═════ Listed records ═════

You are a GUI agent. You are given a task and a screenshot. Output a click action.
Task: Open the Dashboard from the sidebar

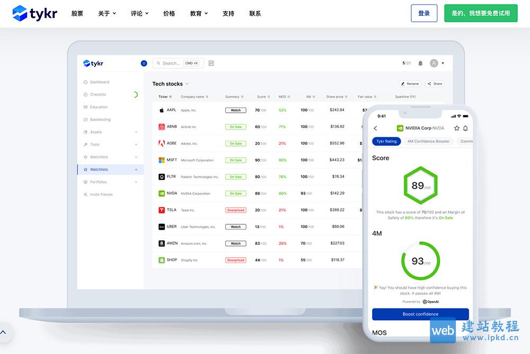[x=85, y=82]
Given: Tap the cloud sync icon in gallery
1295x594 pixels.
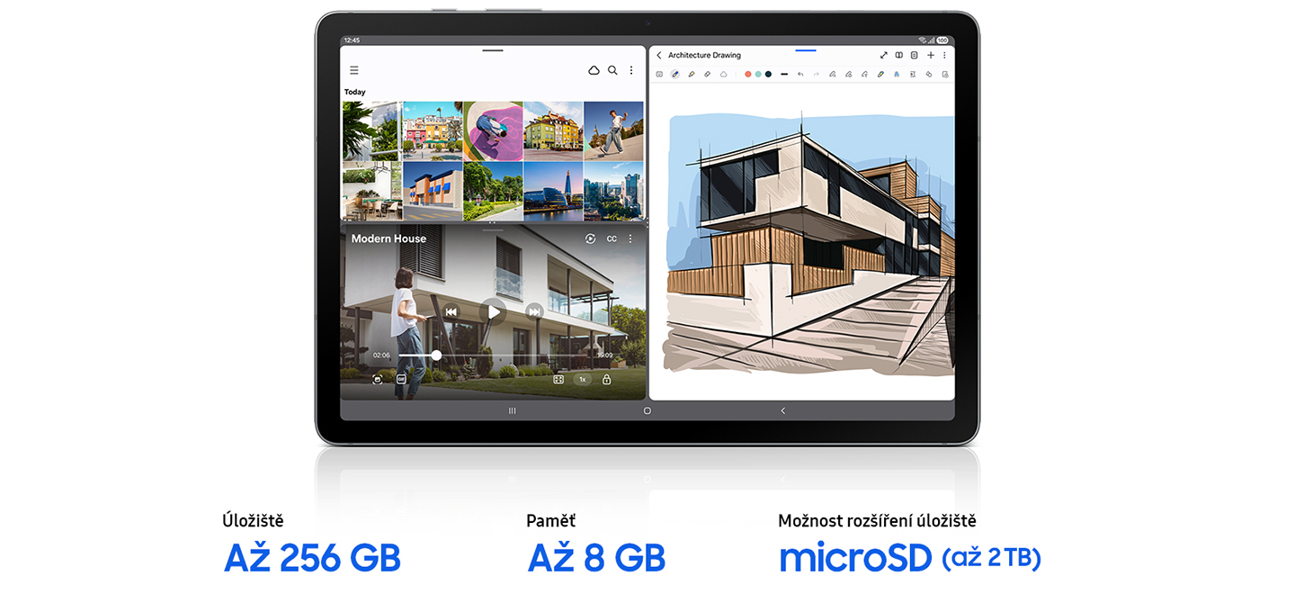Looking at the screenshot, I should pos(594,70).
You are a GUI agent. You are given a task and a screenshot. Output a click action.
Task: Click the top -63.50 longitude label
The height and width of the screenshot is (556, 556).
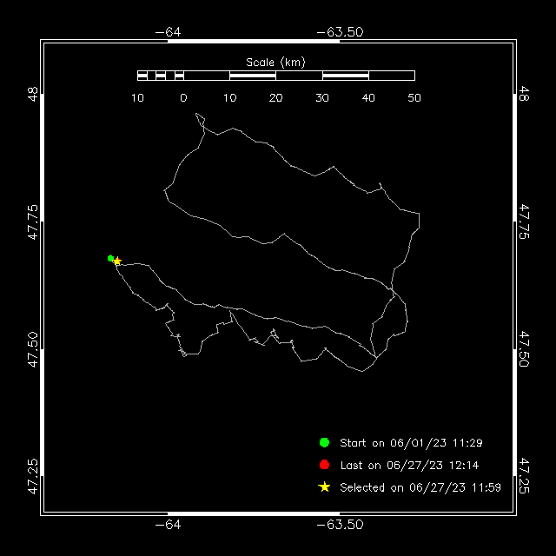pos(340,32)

═════
═════ Listed records ═════

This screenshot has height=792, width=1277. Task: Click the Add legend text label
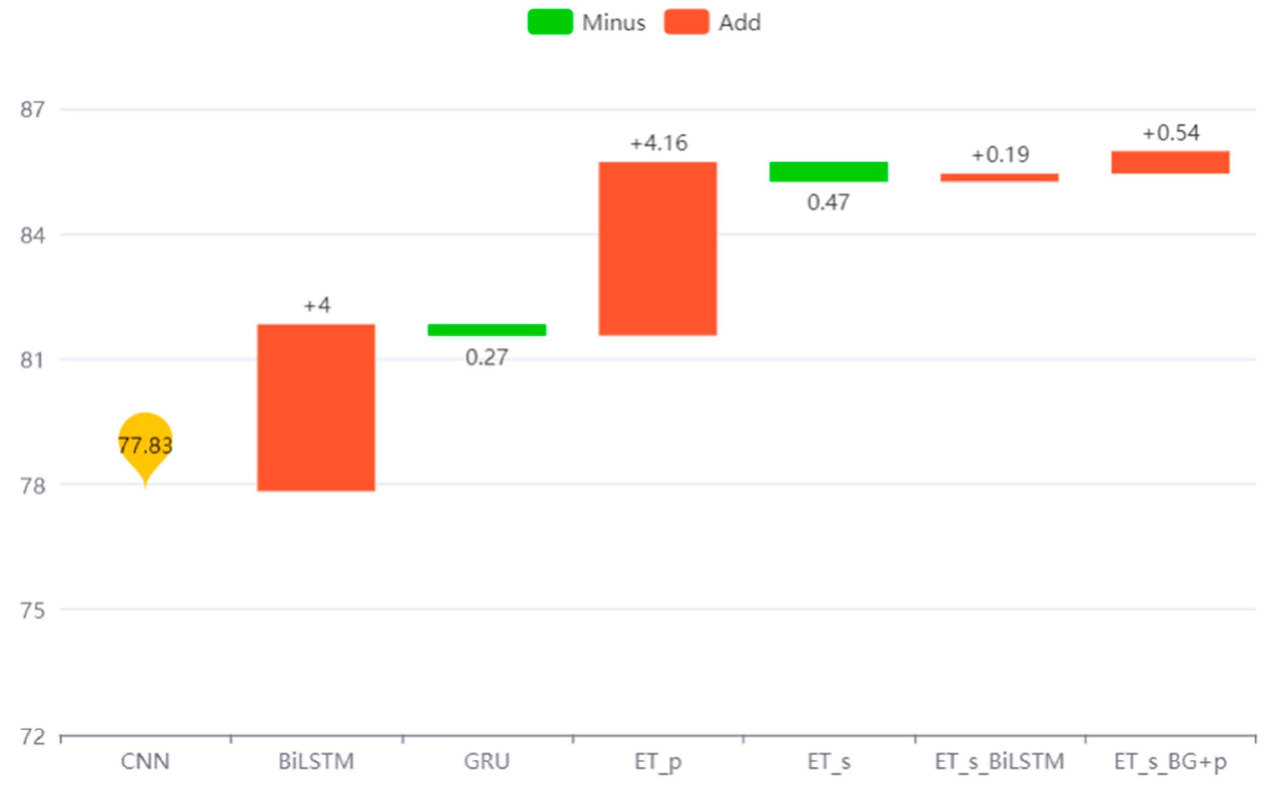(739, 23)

═════

◆ Instructions to follow ◆
I'd like the lines above repeated exactly, from the one that contains "Task: Open the Dashboard from the sidebar" through the one that contains "Task: Click the top -63.50 longitude label", with no pictures.

◆ Solution ◆
Task: Open the Dashboard from the sidebar

[x=85, y=82]
Given: Tap the cloud sync icon in gallery
1295x594 pixels.
Looking at the screenshot, I should pos(594,70).
You are a GUI agent. You are given a task and a screenshot. Output a click action.
Task: Click the top -63.50 longitude label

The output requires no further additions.